During the early amortization period of a fixed-rate loan, most of your payment pays interest, and a much smaller percentage goes to principal. The amount applied to your principal amount goes up gradually every month.
Borrowers might choose a fixed-rate loan in order to lock in a low interest rate. People choose fixed-rate loans when interest rates are low and they wish to lock in at the low rate. For homeowners who have an ARM now, refinancing into a fixed-rate loan can offer greater monthly payment stability. If you have an Adjustable Rate Mortgage (ARM) now, we'll be glad to help you lock in a fixed-rate at the best rate currently available. Call First Southeast Mortgage Corporation at 954.920.9799 to discuss your situation with one of our professionals.
There are many kinds of Adjustable Rate Mortgages. Generally, the interest for ARMs are based on an outside index. A few of these are: the 6-month CD rate, the one-year rate on Treasure Securities, the Federal Home Loan Bank's 11th District Cost of Funds Index (COFI), or others.

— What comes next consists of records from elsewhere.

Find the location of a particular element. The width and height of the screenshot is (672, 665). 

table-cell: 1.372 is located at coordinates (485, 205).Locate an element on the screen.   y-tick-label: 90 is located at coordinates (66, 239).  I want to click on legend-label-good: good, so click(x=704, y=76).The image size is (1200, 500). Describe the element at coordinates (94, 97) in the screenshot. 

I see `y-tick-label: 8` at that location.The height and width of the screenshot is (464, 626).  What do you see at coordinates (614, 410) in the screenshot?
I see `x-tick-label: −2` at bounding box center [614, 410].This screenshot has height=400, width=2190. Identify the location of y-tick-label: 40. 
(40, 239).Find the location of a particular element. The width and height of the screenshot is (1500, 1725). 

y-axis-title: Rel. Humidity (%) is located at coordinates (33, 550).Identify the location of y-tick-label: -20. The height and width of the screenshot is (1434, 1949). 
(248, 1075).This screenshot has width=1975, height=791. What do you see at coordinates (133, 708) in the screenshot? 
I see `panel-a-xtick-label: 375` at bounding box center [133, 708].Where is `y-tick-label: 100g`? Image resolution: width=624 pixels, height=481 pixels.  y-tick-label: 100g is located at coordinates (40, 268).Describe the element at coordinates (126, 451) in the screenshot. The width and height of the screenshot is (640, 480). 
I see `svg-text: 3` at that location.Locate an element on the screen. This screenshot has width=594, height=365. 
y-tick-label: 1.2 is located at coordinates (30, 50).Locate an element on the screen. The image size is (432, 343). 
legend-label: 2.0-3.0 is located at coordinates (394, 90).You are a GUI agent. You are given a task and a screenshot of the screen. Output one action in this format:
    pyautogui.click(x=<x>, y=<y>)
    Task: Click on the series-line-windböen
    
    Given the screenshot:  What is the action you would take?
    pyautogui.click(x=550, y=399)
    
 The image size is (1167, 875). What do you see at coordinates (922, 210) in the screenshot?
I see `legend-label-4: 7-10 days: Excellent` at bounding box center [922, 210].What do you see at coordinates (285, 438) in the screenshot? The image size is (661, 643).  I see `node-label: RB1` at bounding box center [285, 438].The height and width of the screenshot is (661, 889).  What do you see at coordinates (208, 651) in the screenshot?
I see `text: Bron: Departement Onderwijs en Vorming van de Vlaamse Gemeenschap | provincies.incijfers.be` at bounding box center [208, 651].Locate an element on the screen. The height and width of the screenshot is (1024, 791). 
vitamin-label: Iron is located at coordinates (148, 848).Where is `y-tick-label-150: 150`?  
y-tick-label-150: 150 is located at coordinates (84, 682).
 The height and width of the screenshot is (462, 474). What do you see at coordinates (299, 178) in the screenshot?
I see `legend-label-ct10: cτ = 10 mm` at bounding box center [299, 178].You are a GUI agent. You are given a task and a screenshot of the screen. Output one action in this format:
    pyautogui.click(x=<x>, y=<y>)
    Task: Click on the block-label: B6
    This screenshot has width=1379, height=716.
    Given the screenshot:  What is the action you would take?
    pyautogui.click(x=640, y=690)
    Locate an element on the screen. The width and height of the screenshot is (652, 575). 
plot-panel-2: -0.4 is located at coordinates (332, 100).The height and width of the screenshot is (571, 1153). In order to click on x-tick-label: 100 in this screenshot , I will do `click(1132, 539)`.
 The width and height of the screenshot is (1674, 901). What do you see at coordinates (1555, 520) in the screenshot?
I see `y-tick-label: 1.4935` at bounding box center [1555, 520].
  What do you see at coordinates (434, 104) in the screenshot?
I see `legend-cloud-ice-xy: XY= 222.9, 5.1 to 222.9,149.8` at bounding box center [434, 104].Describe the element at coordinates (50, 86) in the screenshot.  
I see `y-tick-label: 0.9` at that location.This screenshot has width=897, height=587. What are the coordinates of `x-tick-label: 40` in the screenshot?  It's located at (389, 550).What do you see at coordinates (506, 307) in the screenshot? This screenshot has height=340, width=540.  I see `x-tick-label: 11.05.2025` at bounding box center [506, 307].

Most ARM programs have a "cap" that protects you from sudden monthly payment increases. There may be a cap on how much your interest rate can increase in one period. For example: no more than a couple percent a year, even if the index the rate is based on goes up by more than two percent. Sometimes an ARM has a "payment cap" which ensures that your payment can't go above a fixed amount in a given year. In addition, the great majority of ARM programs have a "lifetime cap" — the rate won't go over the capped amount.
ARMs usually start out at a very low rate that may increase over time. You've likely read about 5/1 or 3/1 ARMs. For these loans, the introductory rate is set for three or five years. After this period it adjusts every year. These types of loans are fixed for 3 or 5 years, then they adjust. Loans like this are best for people who expect to move in three or five years. These types of adjustable rate loans benefit borrowers who plan to sell their house or refinance before the loan adjusts.
You might choose an ARM to get a lower introductory rate and count on moving, refinancing or simply absorbing the higher rate after the introductory rate expires. ARMs can be risky in a down market because homeowners can get stuck with increasing rates when they can't sell their home or refinance at the lower property value.